Courtney Love is right… I’m the last to bring this up, but last month Love said what every other musician is thinking. Every other sane one at least. Wanna know why Aimee Mann started her own label? Well, let’s see. She releases a record, on a major, the world yawns. It happened four times straight, from 1986 to 1996. The labels aren’t willing to play the payola game for her. She releases a record on her own label, and look at that… She’s #33 on Amazon.com. And for the first time since she first picked up a bass guitar 20 years ago and started a band, she’s making money making music.
It’s only a matter of time before the public at large tires of payola radio and the mega-trust record industry. I’m not saying they’ll implode, but they’ll be selling Hanson and Backstreet Boys and Britney Spears records (or more likely, their successors) while the more enduring artists find other means to get their work into the hands of the public. It’s good to see Love isn’t afraid of the MP3 format.

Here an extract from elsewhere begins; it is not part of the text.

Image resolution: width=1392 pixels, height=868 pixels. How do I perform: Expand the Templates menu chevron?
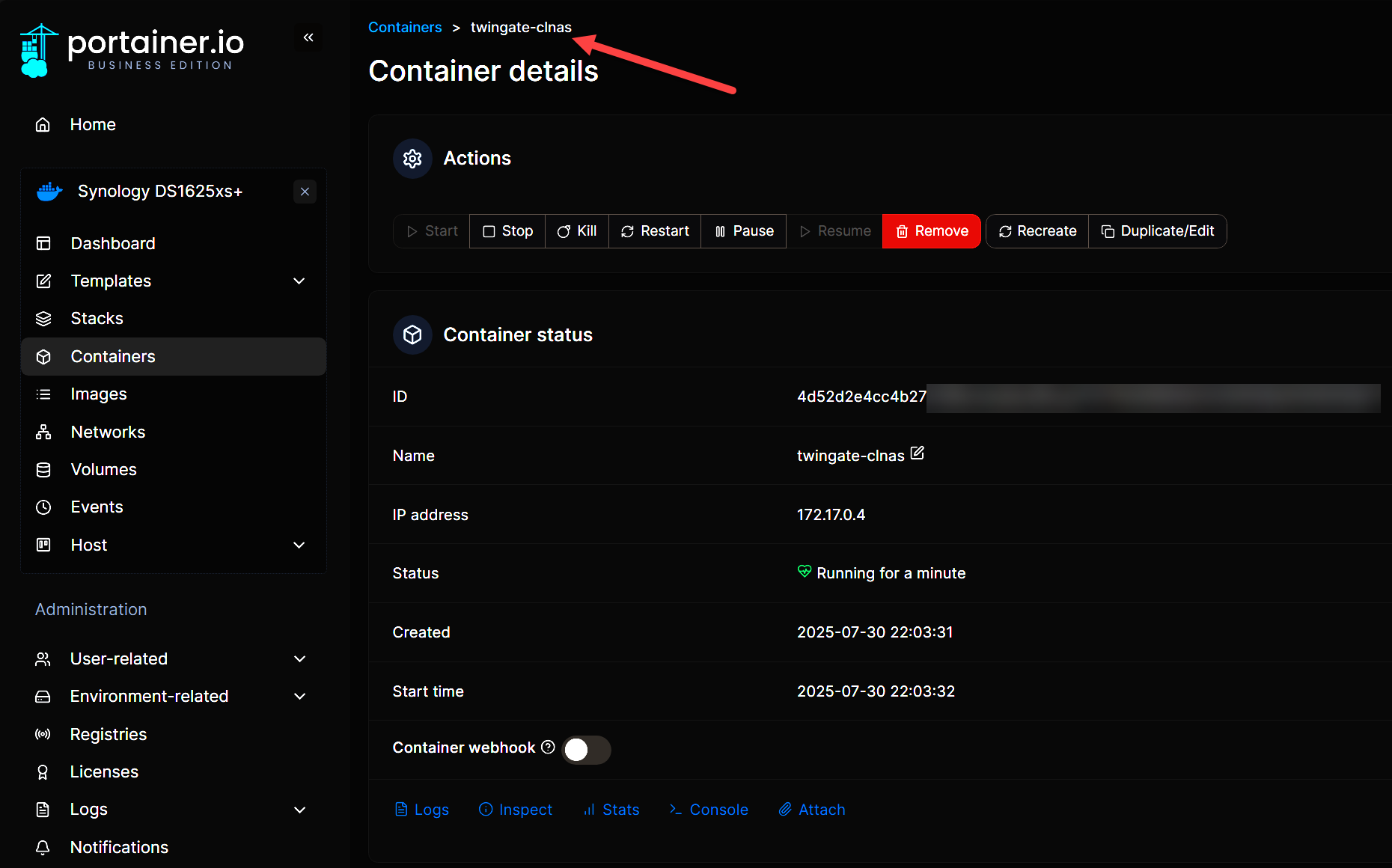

I’ve always thought, if porn stars can make money by putting up web sites peddling all the dirty pictures you can download for 10 bucks a month, why can’t rock stars make money by offering an all-you-can-download buffet of music files for a similar price? Most artists can’t keep up a song-a-month rate, true, but you don’t have to. Peddle demos. Record all of your concerts and release those tracks. Broadcast your live shows over the ‘Net. Hawk t-shirts at a discount. Set up a Shoutcast stream of your catalog, circumventing radio entirely (I seem to recall The Cure set up a pirate radio station in Britain and called it CURE-FM for this purpose–but Shoutcast, unlike pirate radio, is legal). It gives people a chance to hear your stuff before whipping out the credit card, then if they like it, they can subscribe to the site or buy a CD or eight. (I find it humorous that it’s Nullsoft, a subsidiary of AOL, that could contribute to the undoing of the music industry, of which future AOL subsidiary Time Warner is a major, major player).

True fans eat up rarities and live cuts and gladly pay for it. Yes, I’ve forked over $30 for really cruddy-sounding Joy Division live albums. I’ve also bought all their commercially available cruddy-sounding live albums. Along with the albums that sound like they were recorded in the men’s room. And the remastered boxed set that includes the albums and singles and b-sides and demos, which sounds like it was recorded in a regular studio. Everything but the out-of-print John Peel session (I’m still kicking myself for not buying that when I saw it back in 1995–I haven’t seen it since). I’m what you’d call a fanatic. But I’m not the only Joy Division fanatic out there. And Joy Division isn’t the only band with large numbers of crazy fans like me.

Joy Division milked two albums and two singles and three years of existance for a remarkable amount. You’ve probably never heard of them, but the three surviving members and the lead singer’s widow don’t care, because they’re making a lot more money than any other one-hit wonder from 1980 is. Their medium was vinyl, and later, CD. But they have a following because they made themselves available. With MP3, modern bands can make themselves available for a lot less than Joy Division paid to do it, and they can cut out most of the middlemen.